*** Extracted records

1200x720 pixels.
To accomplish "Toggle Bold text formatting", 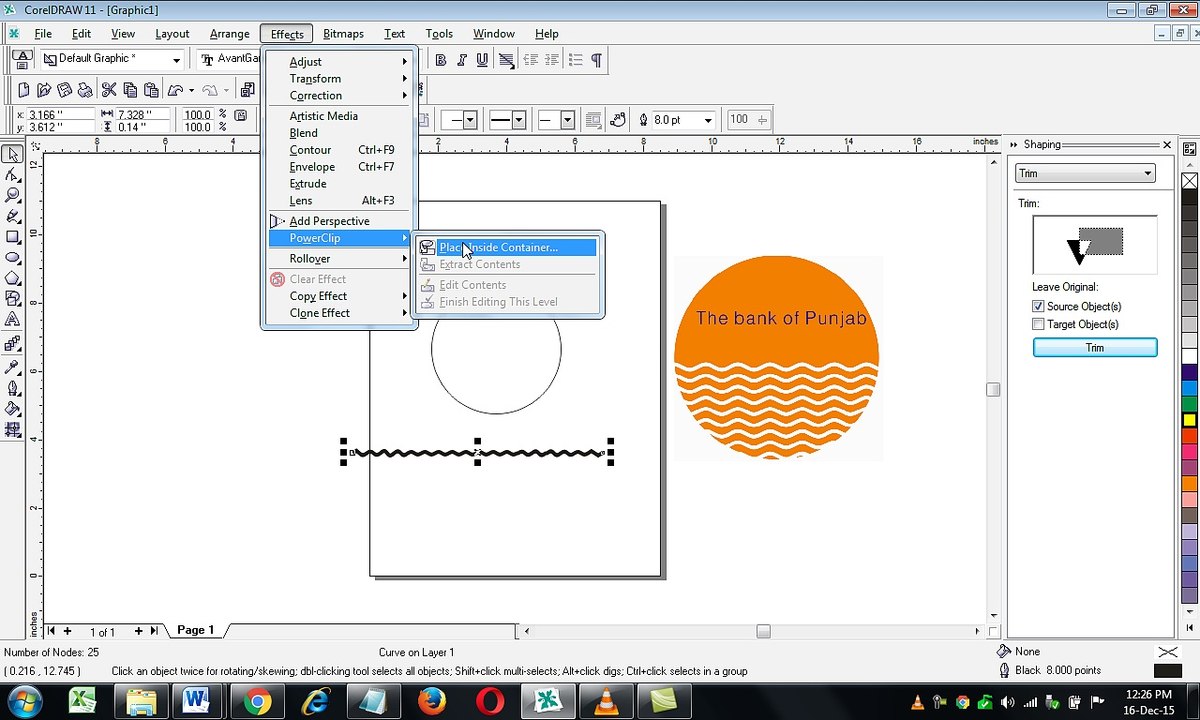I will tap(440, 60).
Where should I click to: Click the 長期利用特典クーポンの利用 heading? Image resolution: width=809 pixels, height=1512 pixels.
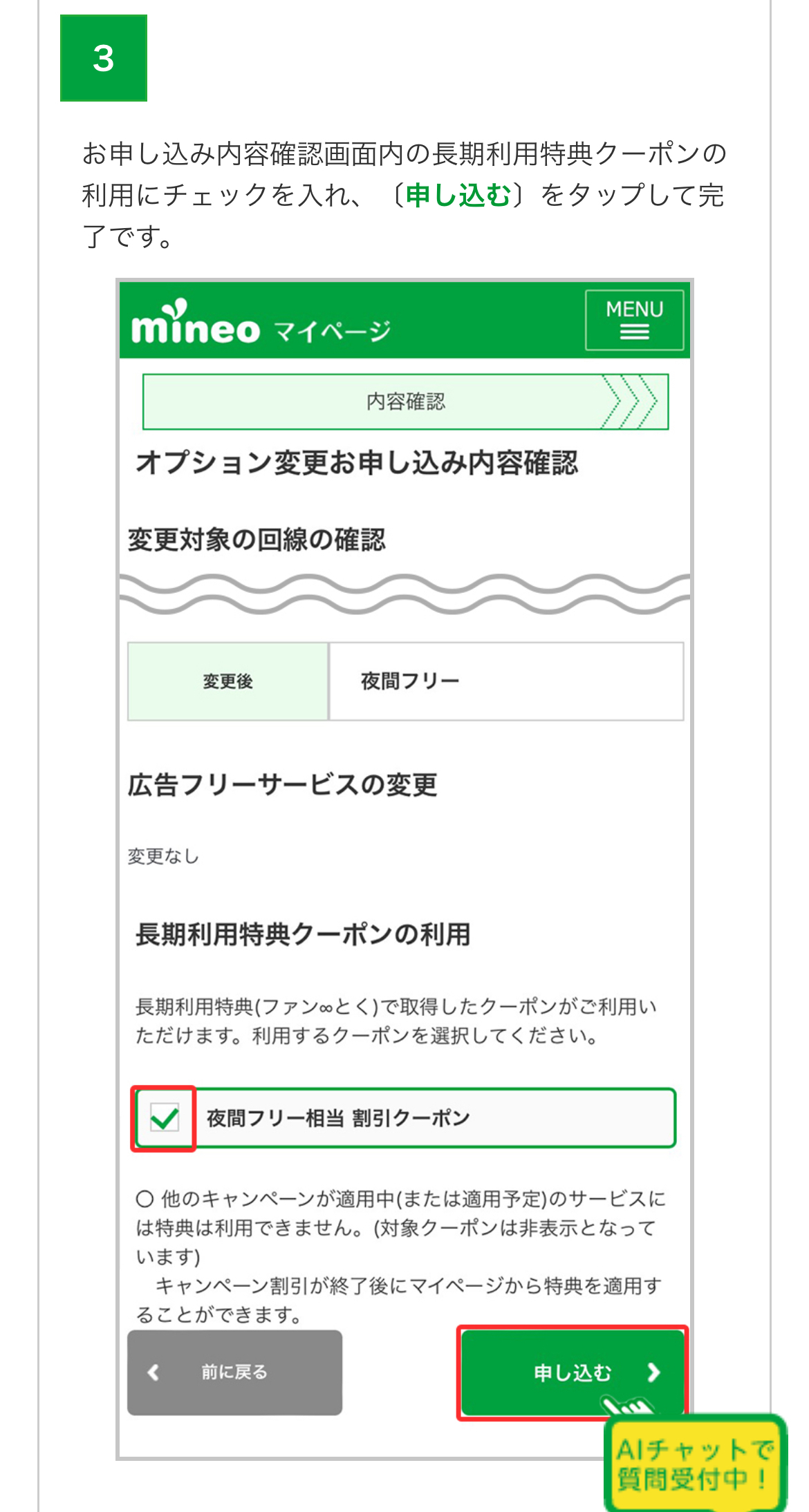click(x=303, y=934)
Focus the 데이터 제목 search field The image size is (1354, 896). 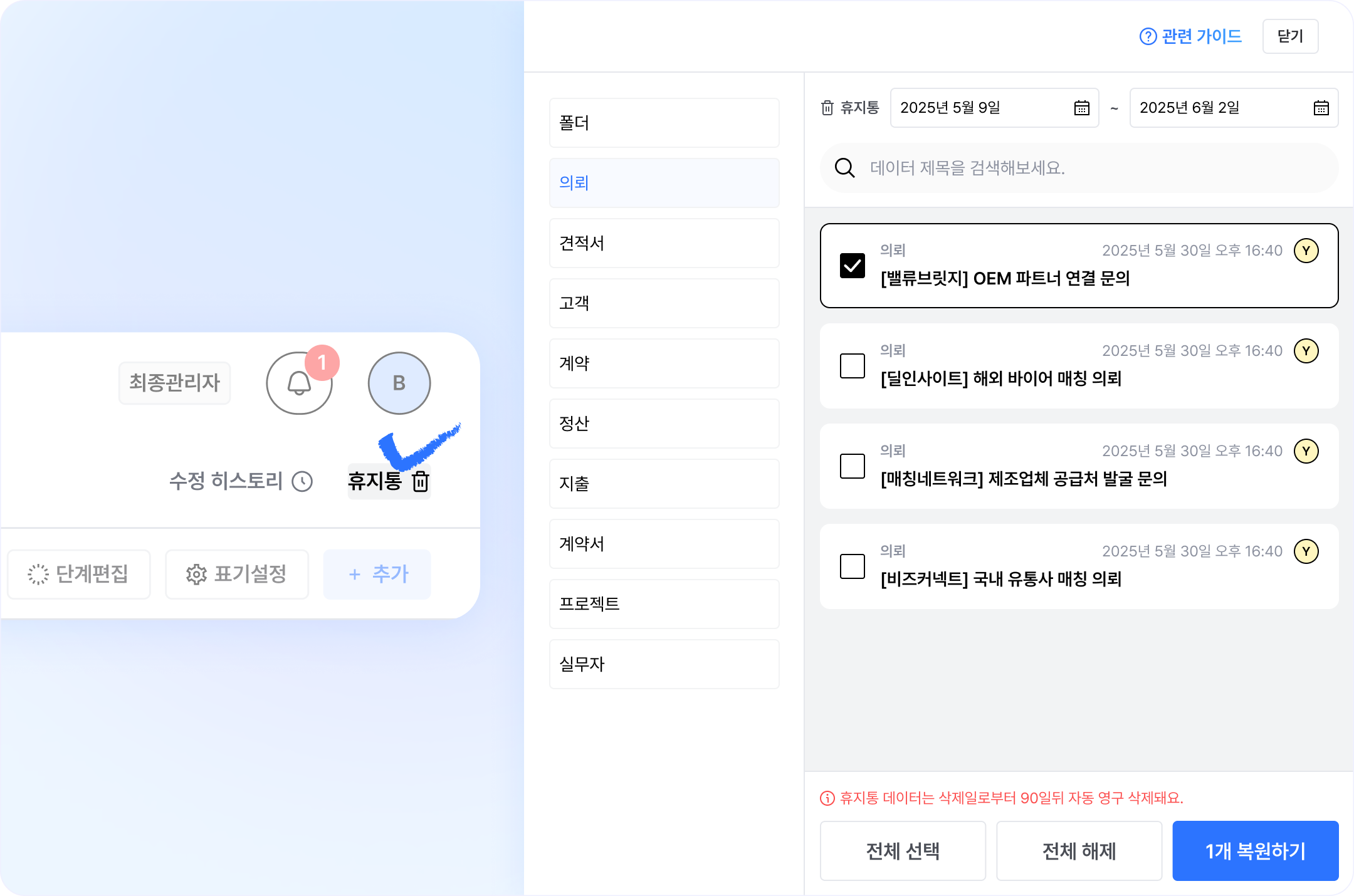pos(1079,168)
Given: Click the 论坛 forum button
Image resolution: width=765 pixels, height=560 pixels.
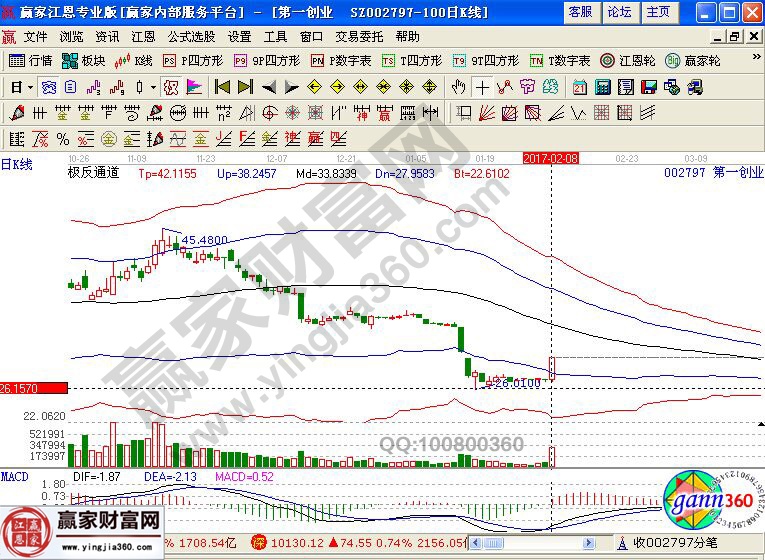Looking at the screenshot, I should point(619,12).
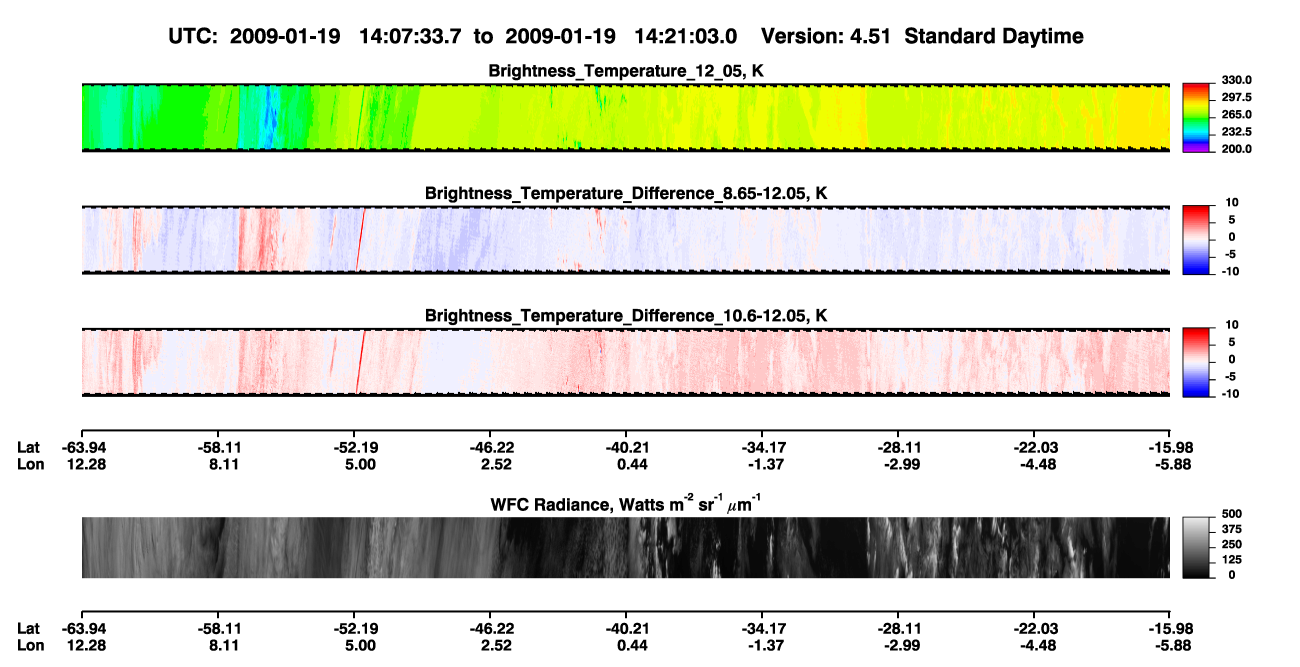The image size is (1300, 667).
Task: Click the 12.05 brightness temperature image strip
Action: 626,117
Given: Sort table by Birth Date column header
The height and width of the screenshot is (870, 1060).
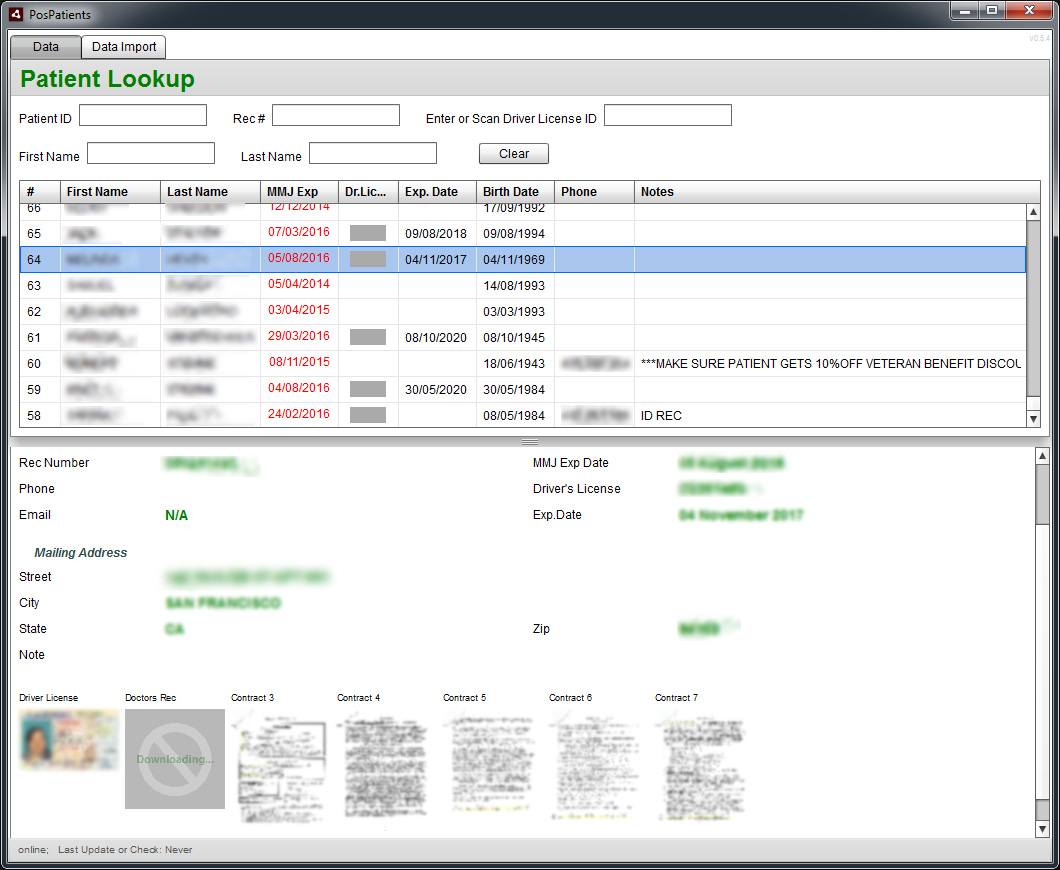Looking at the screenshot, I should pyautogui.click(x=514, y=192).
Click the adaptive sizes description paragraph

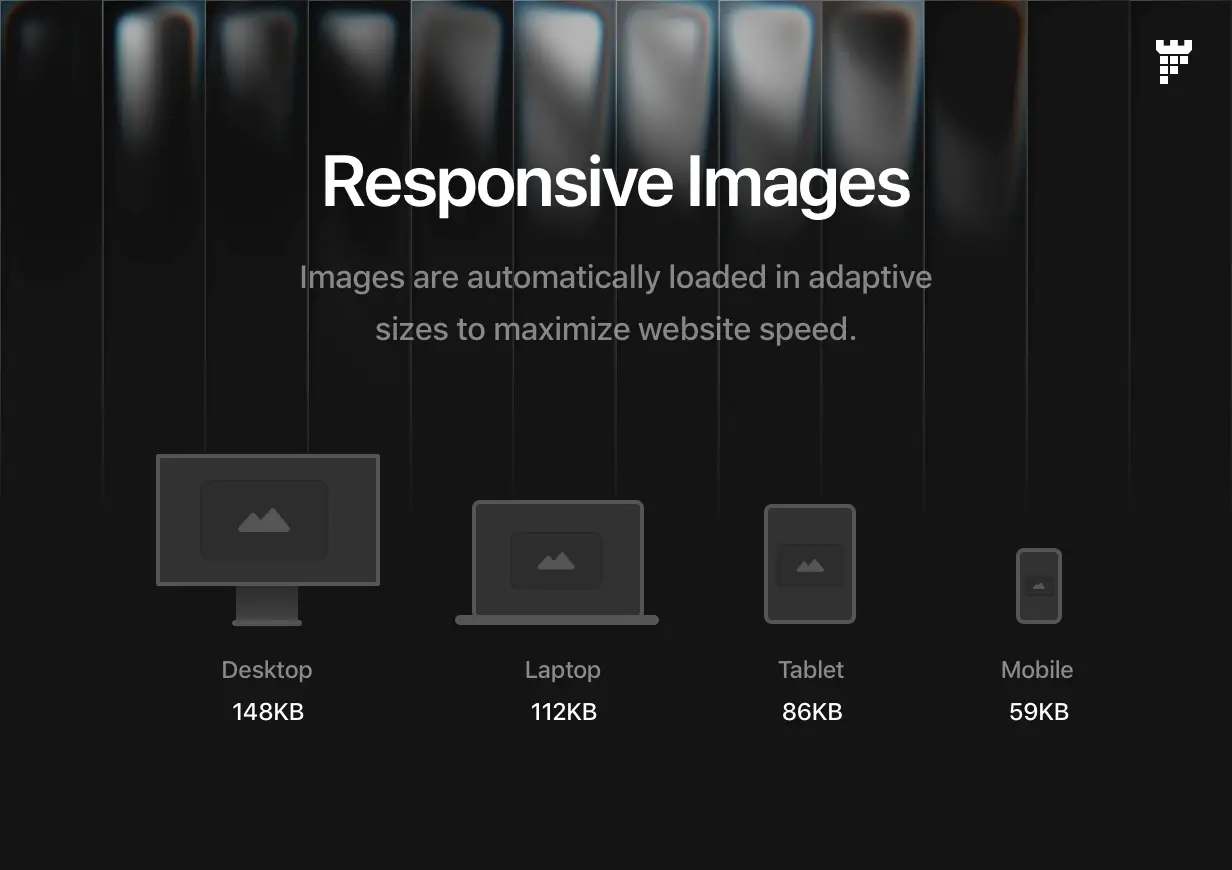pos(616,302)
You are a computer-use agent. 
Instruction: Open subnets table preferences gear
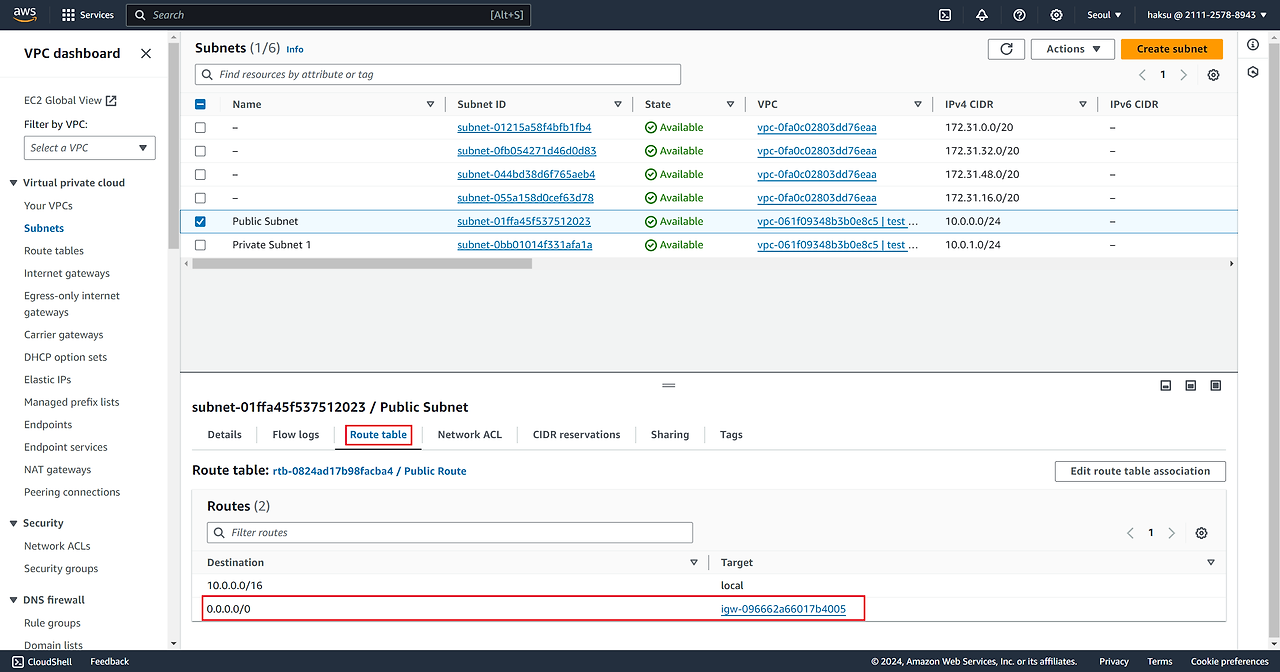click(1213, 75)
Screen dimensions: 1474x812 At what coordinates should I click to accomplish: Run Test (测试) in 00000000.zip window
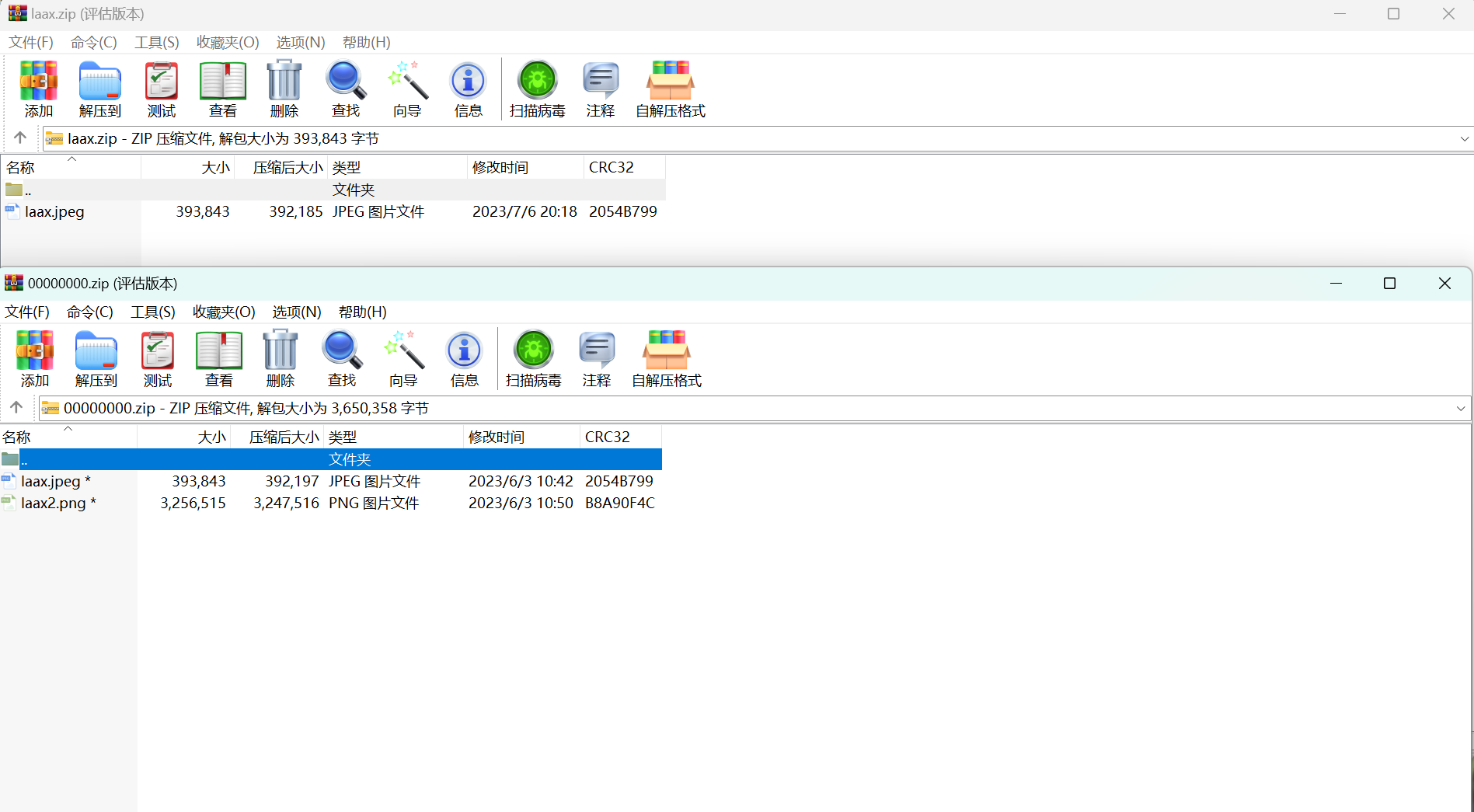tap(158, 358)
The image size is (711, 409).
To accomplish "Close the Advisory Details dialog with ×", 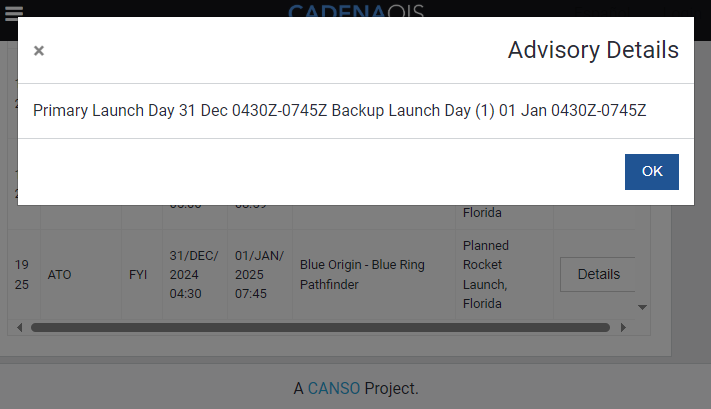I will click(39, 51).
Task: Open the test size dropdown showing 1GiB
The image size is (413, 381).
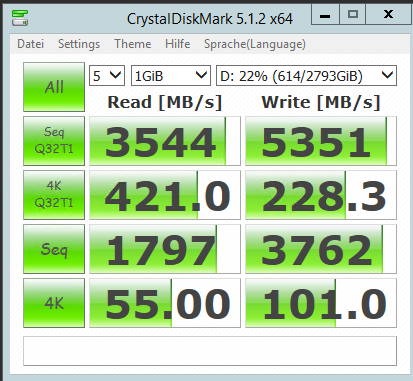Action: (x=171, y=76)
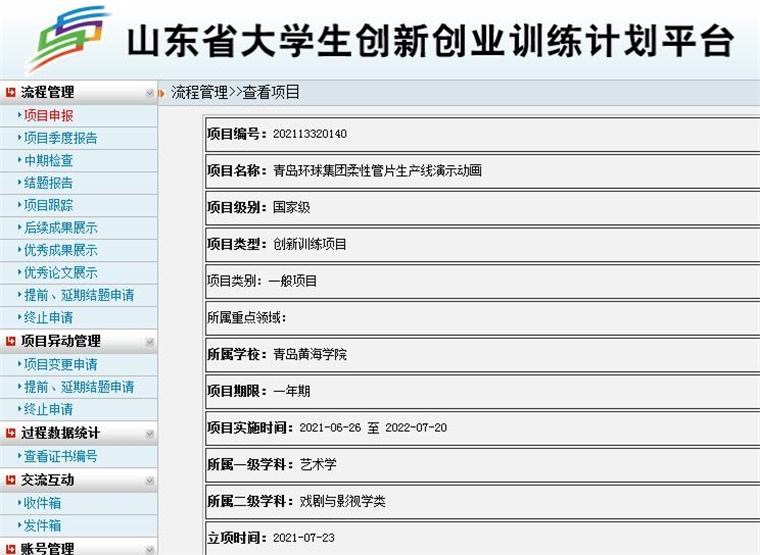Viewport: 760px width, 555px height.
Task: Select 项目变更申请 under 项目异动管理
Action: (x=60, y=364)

******

__What you have to do__
Among the records above, find each line containing the string "Given" and copy it.

__Response__
Given: Click the 论坛 forum button
Given: Sort table by Birth Date column header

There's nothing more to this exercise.